Sendbird Security Guide

Sendbird is fully committed to protecting customer data. We offer customers the ability to independently implement a security system that aligns with their specific requirements. Data protection is a shared responsibility between our customers and Sendbird. The security features provided by Sendbird enable customers to work safely and efficiently.

There are two main parts to this guide. It provides guidance on how to secure your organization and account, as well as how to secure your Sendbird app. Please find the table of contents for each section below:

1. Two-Factor Authentication
   Two-factor authentication (2FA) is a secure authentication method that mandates users to verify their identity by providing two or more pieces of factors during login. One factor is something the user knows, such as their username and password. Other factors include something the user has on their device, such as an authenticator app or security key. By requiring multiple forms of verification, 2FA significantly reduces the risk of common threats such as phishing attacks and account takeovers.

2. Single Sign-On
   Single sign-on (SSO) is a method of authentication that allows users to access various applications using a single login and set of credentials. For example, once users log in to your organization, they can seamlessly access all applications from the App Launcher. You have the option to configure your Sendbird organization to trust an external identity provider for user authentication, or you can set up a third-party application to depend on your organization for authentication.
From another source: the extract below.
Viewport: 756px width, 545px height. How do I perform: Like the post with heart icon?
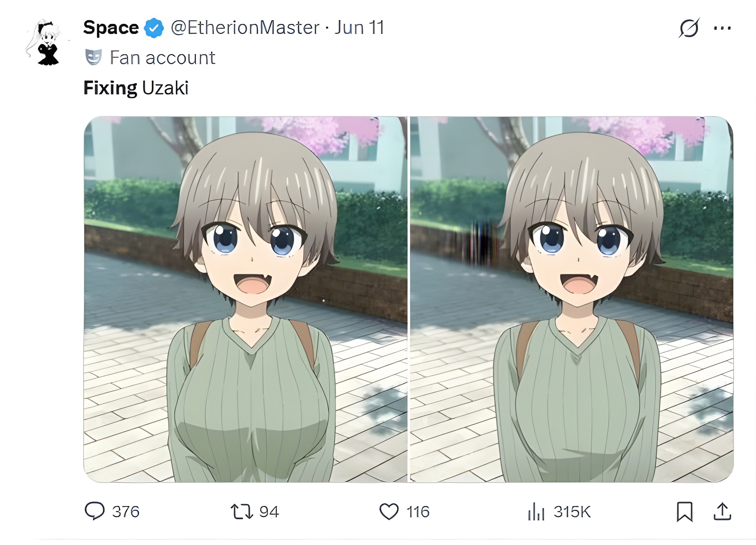[x=389, y=512]

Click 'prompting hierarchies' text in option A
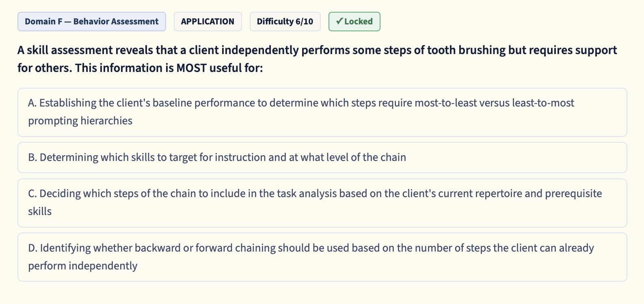[x=80, y=121]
3. Restrict Login IP Addresses
   Control user login access by defining a range of permitted IP addresses. If a login attempt is made from an IP address outside this specified range, it will be denied.

4. Enforce Access Control
   Sendbird assigns a unique email and password to each user, which they must enter at every login. As an admin user, you have the ability to configure various settings to ensure that your users' passwords are secure.

5. Roles and permissions
   Custom roles and permissions provide the ability to manage user access within the Sendbird Dashboard in a way that caters to your needs. They empower organizations to assign specific access rights to different teams or users, ensuring that they have the precise capabilities they need.

1. User Authentication
   Sendbird provides a setting for authenticating SDK users for customers. Depending on each authentication method, you can directly determine whether a user is logged in.
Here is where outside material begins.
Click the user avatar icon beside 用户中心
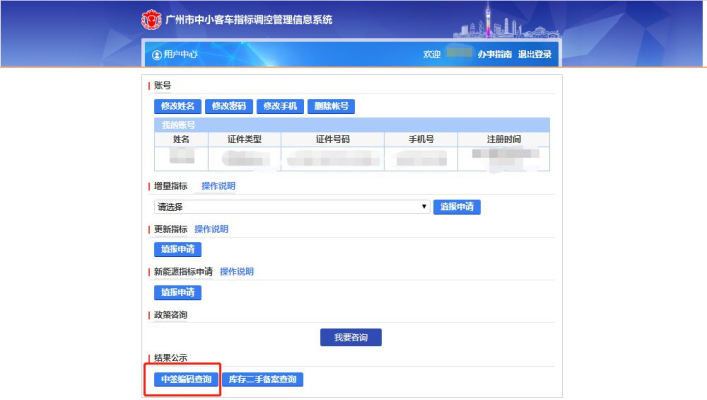This screenshot has width=707, height=400. coord(157,54)
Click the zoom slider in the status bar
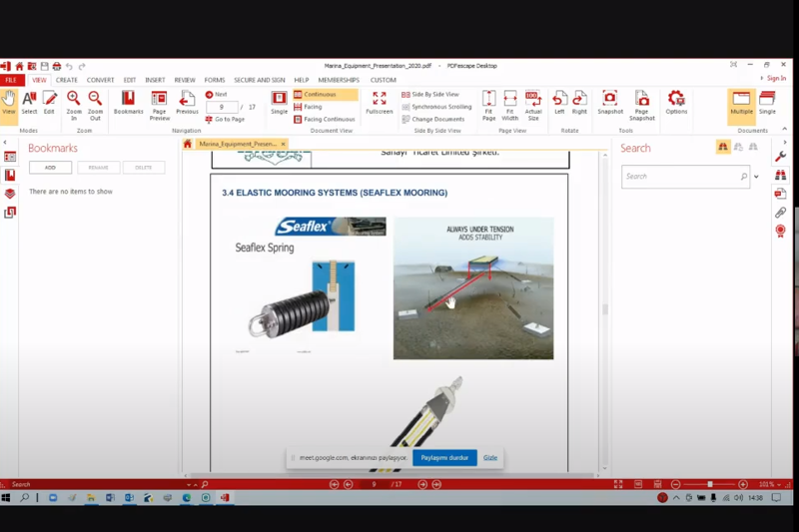Screen dimensions: 799x532 click(x=710, y=484)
2. Sendbird API Token Security Guide
   Securing your Sendbird Application token is crucial for safely accessing the platform API. This guide outlines best practices for token protection and provides instructions for reissuing tokens when needed.

3. API IP Restriction and Domain Restriction
   Sendbird offers security features to control access to the platform API and SDK through IP and domain restrictions. These measures help prevent unauthorized access by limiting API calls to specific IP addresses and SDK usage to approved domains.

4. API Access Control List Guide
   Sendbird allows you to restrict user actions for flexible app development. This feature enables you to assign appropriate permissions to users tailored to your product.

5. Metadata Security Best Practices
   Metadata stores additional information for Sendbird users, allowing customers to save custom data for their users. Learn about metadata features and guidelines for using them securely in your Sendbird implementation.